- _Objetivos_
a) Extraia do ensaio sobre jornalismo e literatura o trecho que começa nas palavras "Quando colocamos que" e termina depois de "Honoré du Balzac.".
b) No ensaio sobre jornalismo e literatura, qual obra é tomada como objeto por ter sido a primeira a trazer o jornalismo para dentro da literatura?

- _Documento_
* * * *

Os limites do devir literatura no jornalismo

Silvio Ricardo Demétrio1

 

Ao se considerar as relações entre o jornalismo e a literatura, há de se ter sempre em mente a base comum da qual ambas as práticas se servem: a linguagem. Esta obviedade nada fácil, a linguagem, exige de quem por sobre ela se debruça certos cuidados a fim de que se extraiam elementos comuns a ambos os campos, e que, portanto, sirva de fundamento para uma análise de relações possíveis. Não firmamos com isto um ato comparativo, senão, buscamos evidenciar as diferenças e as identidades que subsistem no interior destes dois campos. Entendemos que uma comparação seria instauradora de uma negatividade entre os dois campos, como se houvesse a primazia de um sobre o outro, e não é essa a questão, pois na melhor das leituras estaríamos partindo de um juízo de valor e, na pior, de um preconceito.

Quando colocamos que é necessária a observação de elementos comuns, estamos, logo de partida, afirmando uma identidade entre o jornalismo e a literatura. Tal divisa justifica o porquê de nos pautarmos por abordar o tema sob uma perspectiva capaz de preservar os prolongamentos que ambos, literatura e jornalismo, desempenham entre si. Os cuidados a que nos referimos dizem respeito a tomar como ponto de partida determinado objeto que possibilite a entrada no registro que desejamos, onde não trabalhemos no sentido de uma exclusão de um campo ou outro. Em nosso caso, consideramos a manifestação mais próxima do jornalismo dentro da literatura, que por si só aponte para os limites onde se encontram os pontos de contato e as divergências. Isto nos leva a tomar como objeto a obra que primeiro trouxe o jornalismo para dentro da literatura: as ``Ilusões Perdidas'', de Honoré du Balzac.

Como observa José Miguel Wisnik, ``a imprensa vem a ser assunto da literatura depois que a literatura já é assunto da imprensa''2. Ilusões Perdidas foi o livro que Balzac mais demorou para escrever (1835/1843). As desventuras de Lucien du Rubempré, personagem principal do livro, se passam numa França experimentando a gradativa dissolução dos ideais que inspiraram os levantes populares e que, já em 1848, com a Comuna de Paris, chegariam finalmente à derrocada 3 . O significado dessa ruptura, de acordo com Mário de Micheli, é fundamental para se entender o que estava em jogo na metade do século XIX:
``De qualquer maneira, é essa ``unidade'' histórica, política e cultural das forças burguesas-populares por volta de 1848 que nos interessa sobretudo destacar neste momento, pois é exatamente a partir da ``crise'' dessa unidade, e, portanto, da ``ruptura'' desta unidade, que nasce, como dissemos, a arte de vanguarda e grande parte do pensamento contemporâneo. [...] O dissídio entre os intelectuais e a sua classe torna-se agudo, as rachaduras subterrâneas afloram - o fenômeno generaliza-se, a ruptura da unidade revolucionária do século XIX já é um fato consumado. Durante longos anos, até nossa época, as suas conseqüências dominarão os problemas da cultura e da arte''4
Tal conflito é o centro da obra de Balzac, a saber, como reconhece George Lukács, a ``transformação do espírito em mercadoria'' 5. Não há mais espaço para as ``ilusões'' do humanismo, que levara à frente das manifestações populares os intelectuais do século XIX. Tanto o jornalismo quanto a literatura vêem-se envolvidos com uma nova dimensão que os transformará: o mercado editorial de grande escala.

* * * *

- _Linhas fornecidas_
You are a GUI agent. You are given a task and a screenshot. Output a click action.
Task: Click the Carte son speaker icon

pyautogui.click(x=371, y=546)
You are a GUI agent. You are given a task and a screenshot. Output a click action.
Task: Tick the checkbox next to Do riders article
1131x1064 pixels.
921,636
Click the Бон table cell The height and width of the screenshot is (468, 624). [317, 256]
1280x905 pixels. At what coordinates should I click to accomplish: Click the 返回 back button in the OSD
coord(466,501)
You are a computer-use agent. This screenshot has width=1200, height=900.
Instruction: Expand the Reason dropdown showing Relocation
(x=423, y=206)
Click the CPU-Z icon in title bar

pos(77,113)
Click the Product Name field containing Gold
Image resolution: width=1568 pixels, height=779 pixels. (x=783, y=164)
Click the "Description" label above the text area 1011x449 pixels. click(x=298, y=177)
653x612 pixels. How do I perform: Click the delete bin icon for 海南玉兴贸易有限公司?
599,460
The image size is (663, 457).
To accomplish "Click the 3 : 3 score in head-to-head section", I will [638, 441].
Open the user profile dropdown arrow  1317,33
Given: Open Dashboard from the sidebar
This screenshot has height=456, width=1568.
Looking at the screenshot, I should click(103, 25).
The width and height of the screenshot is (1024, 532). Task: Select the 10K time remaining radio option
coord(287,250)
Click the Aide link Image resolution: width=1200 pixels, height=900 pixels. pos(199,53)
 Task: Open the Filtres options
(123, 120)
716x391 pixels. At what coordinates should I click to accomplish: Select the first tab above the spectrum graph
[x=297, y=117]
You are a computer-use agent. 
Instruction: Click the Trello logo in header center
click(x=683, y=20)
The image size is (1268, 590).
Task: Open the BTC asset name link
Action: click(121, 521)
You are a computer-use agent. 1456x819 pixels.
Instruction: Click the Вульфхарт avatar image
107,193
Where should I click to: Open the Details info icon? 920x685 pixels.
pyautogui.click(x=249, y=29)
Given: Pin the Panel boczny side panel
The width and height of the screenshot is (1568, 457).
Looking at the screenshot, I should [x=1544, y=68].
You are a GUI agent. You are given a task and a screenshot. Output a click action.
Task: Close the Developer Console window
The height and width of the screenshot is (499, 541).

* * * *

- _Respostas por tarefa_
a)
Quando colocamos que é necessária a observação de elementos comuns, estamos, logo de partida, afirmando uma identidade entre o jornalismo e a literatura. Tal divisa justifica o porquê de nos pautarmos por abordar o tema sob uma perspectiva capaz de preservar os prolongamentos que ambos, literatura e jornalismo, desempenham entre si. Os cuidados a que nos referimos dizem respeito a tomar como ponto de partida determinado objeto que possibilite a entrada no registro que desejamos, onde não trabalhemos no sentido de uma exclusão de um campo ou outro. Em nosso caso, consideramos a manifestação mais próxima do jornalismo dentro da literatura, que por si só aponte para os limites onde se encontram os pontos de contato e as divergências. Isto nos leva a tomar como objeto a obra que primeiro trouxe o jornalismo para dentro da literatura: as ``Ilusões Perdidas'', de Honoré du Balzac.

b) "Ilusões Perdidas", de Honoré du Balzac.